# [Stated problem]
Rewrite the lines from the one with "Where should I click to: Click the editor" to the one with "Open All calendars", changing "Screen dimensions" to "Display size" and keeping everything else the same.

# [Provided records]
•••

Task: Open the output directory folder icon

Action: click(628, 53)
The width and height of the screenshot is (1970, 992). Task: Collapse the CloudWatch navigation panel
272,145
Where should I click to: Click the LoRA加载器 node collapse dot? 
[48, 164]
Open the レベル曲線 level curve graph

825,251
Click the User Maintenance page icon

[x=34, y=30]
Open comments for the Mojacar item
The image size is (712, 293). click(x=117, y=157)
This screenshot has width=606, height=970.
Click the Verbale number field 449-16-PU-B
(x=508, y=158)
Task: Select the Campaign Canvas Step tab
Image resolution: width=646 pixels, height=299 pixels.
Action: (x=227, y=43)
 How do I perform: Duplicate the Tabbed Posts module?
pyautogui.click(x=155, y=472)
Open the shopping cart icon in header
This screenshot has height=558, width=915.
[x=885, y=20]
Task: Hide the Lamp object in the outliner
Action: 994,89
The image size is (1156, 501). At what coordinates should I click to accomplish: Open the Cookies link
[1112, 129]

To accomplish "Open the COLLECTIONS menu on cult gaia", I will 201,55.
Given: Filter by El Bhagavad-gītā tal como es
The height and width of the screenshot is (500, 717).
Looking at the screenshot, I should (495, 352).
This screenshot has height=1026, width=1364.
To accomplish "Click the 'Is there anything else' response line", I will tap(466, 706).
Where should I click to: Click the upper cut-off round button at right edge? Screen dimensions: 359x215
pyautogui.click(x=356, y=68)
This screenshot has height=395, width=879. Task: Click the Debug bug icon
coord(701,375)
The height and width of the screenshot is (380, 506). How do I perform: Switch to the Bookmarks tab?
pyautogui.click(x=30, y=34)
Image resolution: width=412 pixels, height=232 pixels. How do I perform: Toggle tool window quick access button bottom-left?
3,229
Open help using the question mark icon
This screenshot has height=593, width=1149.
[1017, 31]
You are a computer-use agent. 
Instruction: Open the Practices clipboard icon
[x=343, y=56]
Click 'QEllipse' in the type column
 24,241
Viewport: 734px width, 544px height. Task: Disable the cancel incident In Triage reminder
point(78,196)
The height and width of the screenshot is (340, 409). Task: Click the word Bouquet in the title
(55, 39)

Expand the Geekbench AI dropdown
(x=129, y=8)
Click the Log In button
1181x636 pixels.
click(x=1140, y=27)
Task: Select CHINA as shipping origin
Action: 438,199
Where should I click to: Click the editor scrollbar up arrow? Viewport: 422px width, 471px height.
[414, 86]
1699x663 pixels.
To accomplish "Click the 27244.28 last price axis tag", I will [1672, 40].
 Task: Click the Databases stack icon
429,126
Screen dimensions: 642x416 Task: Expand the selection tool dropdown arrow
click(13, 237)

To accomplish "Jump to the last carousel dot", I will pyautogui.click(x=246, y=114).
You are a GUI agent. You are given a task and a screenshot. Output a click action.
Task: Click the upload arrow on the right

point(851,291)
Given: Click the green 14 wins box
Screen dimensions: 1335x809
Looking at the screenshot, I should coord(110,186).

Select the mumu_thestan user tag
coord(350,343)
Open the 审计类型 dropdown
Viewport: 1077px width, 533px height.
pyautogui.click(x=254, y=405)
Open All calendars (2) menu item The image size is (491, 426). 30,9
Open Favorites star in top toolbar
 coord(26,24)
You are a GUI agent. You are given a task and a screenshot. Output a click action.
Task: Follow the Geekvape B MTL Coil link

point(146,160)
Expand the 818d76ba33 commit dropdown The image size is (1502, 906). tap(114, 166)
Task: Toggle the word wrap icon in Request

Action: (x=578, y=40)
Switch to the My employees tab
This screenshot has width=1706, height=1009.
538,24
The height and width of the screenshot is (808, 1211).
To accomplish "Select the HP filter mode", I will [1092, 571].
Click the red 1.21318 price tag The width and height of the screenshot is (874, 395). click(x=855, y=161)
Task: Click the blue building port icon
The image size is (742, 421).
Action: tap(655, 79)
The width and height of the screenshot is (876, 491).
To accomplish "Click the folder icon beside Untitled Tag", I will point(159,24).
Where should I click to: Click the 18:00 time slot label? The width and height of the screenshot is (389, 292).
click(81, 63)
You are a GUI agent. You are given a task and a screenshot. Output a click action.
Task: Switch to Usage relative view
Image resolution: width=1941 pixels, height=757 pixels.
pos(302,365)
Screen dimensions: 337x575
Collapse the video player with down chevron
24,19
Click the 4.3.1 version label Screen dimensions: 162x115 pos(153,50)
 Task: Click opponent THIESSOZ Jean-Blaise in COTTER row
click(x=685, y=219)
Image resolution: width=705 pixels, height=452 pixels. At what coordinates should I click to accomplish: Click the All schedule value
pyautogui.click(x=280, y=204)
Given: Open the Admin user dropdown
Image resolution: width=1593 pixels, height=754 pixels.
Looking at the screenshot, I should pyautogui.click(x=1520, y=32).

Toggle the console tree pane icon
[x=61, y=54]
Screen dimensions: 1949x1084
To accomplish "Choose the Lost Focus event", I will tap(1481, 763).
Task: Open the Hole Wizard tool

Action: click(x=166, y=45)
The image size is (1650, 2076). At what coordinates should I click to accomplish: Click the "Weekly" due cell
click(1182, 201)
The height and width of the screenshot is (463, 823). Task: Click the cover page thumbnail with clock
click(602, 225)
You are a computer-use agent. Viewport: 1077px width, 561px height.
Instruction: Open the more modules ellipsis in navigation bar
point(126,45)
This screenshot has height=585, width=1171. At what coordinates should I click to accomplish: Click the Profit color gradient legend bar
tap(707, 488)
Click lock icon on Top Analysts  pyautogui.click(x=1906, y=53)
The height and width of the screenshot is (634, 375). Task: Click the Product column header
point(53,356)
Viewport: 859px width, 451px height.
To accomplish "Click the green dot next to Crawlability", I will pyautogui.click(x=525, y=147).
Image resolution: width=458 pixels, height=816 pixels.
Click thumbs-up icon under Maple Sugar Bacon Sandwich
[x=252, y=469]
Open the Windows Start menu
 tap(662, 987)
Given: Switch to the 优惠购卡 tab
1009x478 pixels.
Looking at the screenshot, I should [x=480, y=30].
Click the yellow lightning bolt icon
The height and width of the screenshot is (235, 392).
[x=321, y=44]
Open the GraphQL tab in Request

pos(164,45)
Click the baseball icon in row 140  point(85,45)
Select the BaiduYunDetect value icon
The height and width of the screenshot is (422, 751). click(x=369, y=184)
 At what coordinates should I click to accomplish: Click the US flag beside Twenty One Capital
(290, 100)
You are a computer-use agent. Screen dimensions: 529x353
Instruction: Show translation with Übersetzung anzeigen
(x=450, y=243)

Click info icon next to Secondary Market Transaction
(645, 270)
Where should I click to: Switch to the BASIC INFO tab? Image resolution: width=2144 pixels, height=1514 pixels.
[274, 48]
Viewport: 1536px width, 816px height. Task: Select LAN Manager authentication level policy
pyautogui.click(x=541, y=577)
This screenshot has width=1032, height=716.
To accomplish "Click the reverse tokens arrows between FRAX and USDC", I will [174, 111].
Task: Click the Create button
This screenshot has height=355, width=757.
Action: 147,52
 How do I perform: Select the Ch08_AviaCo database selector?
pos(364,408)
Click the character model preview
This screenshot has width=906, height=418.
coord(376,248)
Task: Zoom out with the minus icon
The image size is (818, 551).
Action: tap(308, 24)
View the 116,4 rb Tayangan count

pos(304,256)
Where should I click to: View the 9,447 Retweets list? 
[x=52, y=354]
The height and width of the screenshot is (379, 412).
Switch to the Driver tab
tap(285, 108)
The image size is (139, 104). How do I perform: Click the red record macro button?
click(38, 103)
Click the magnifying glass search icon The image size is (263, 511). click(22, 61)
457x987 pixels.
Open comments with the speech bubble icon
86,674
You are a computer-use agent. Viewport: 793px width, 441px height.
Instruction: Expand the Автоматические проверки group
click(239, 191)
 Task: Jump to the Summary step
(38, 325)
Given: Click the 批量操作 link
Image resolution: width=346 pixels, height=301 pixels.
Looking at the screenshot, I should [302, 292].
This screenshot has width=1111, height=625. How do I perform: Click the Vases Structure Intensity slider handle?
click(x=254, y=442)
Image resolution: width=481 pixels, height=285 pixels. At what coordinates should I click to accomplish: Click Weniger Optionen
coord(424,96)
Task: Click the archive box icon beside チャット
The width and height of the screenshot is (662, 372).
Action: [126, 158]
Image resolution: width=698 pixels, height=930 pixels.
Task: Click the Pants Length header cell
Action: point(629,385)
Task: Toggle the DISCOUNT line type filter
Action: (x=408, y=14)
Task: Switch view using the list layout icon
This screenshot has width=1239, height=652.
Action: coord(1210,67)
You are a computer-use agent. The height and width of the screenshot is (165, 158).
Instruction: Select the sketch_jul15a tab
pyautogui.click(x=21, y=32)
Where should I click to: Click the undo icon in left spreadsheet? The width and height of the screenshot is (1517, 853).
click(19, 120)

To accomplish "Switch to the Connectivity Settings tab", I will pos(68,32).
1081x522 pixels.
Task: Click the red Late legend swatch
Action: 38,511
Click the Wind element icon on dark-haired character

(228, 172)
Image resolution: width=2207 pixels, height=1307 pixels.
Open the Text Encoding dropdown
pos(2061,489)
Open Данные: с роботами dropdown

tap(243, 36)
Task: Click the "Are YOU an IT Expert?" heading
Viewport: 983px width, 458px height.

•••

# [The completed task]
Where should I click to: Click the editor scrollbar up arrow? Viewport: 422px width, 471px height.
[414, 86]
1699x663 pixels.
To accomplish "Click the 27244.28 last price axis tag", I will [1672, 40].
 Task: Click the Databases stack icon
429,126
Display size: 642x416 Task: Expand the selection tool dropdown arrow
click(13, 237)

To accomplish "Jump to the last carousel dot", I will pyautogui.click(x=246, y=114).
You are a GUI agent. You are given a task and a screenshot. Output a click action.
Task: Click the upload arrow on the right

point(851,291)
Given: Click the green 14 wins box
Display size: 1335x809
Looking at the screenshot, I should coord(110,186).

Select the mumu_thestan user tag
coord(350,343)
Open the 审计类型 dropdown
Viewport: 1077px width, 533px height.
pyautogui.click(x=254, y=405)
Open All calendars (2) menu item The image size is (491, 426). 30,9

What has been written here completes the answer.